In Panjabi (as well as in Hindi, Urdu, and Persian), awāzẽ, awāzā̃, âvâzhâ mean sounds, voices, tunes, reports, echoes - words that resonate with my approach to research and storytelling. The “a” after awaaz makes it plural, emphasizing the multiplicity of voices in my films: the voices of others in dialogue with my own, narratives shaped through framing and montage and accompanied by a questioning voice-over.
Driven by a desire to make stories visible, I explore how music, voices, and belonging emerge in everyday life. Awaaz-a is my platform for showcasing these many forms of sounds, voices, and stories, awāzẽ, awāzā̃, âvâzhâ.
ABOUT
I am Manpreet Brar, a Visual Anthropologist researching the dynamic relationship between music, religion, and belonging. I conducted fieldwork in Amsterdam Zuidoost during my master's in Visual Anthropology. The product of this research was the film Colored Frequencies, in which we learn how dimensions such as creativity, religiosity and spirituality relate to how various musicians and creatives in Amsterdam Zuidoost experience blackness.
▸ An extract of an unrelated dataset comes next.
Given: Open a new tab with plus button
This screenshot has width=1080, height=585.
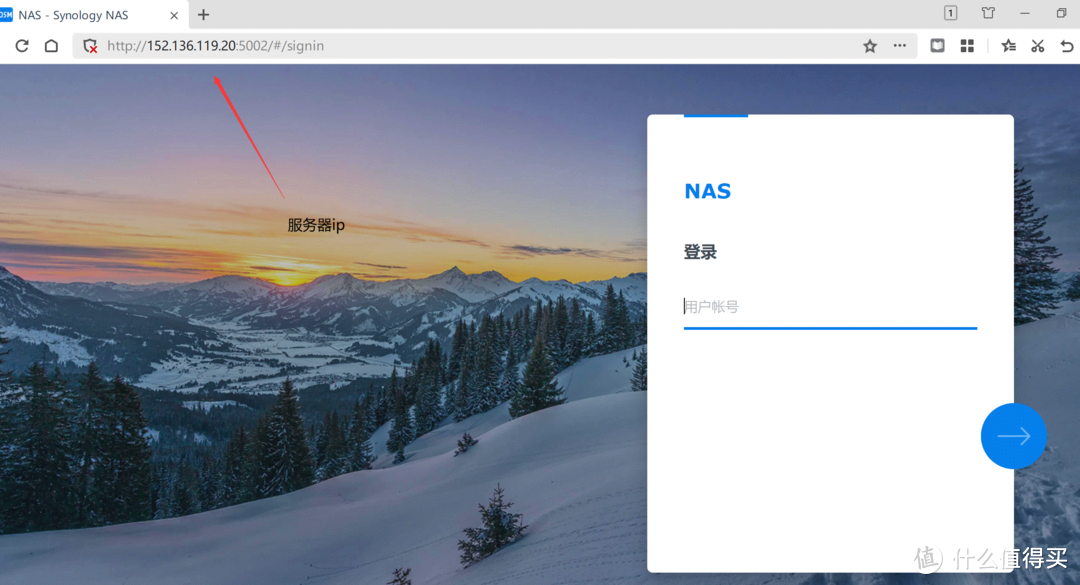Looking at the screenshot, I should [x=204, y=15].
I have worked as a junior researcher in the department of ethnology at the Meertens Institute where I investigated how using visual anthropology as a research method can enrich and diversify archives. In this project, I created the ethnographic film Kawina Collections: Afro-Surinamese Music, Heritage & Spirituality, which explores what kawina music means to different musicians, producers, dj’s and listeners. Through films like these, I try to highlight how cultural heritage is not just preserved but actively lived, experienced and (re)shaped in the present.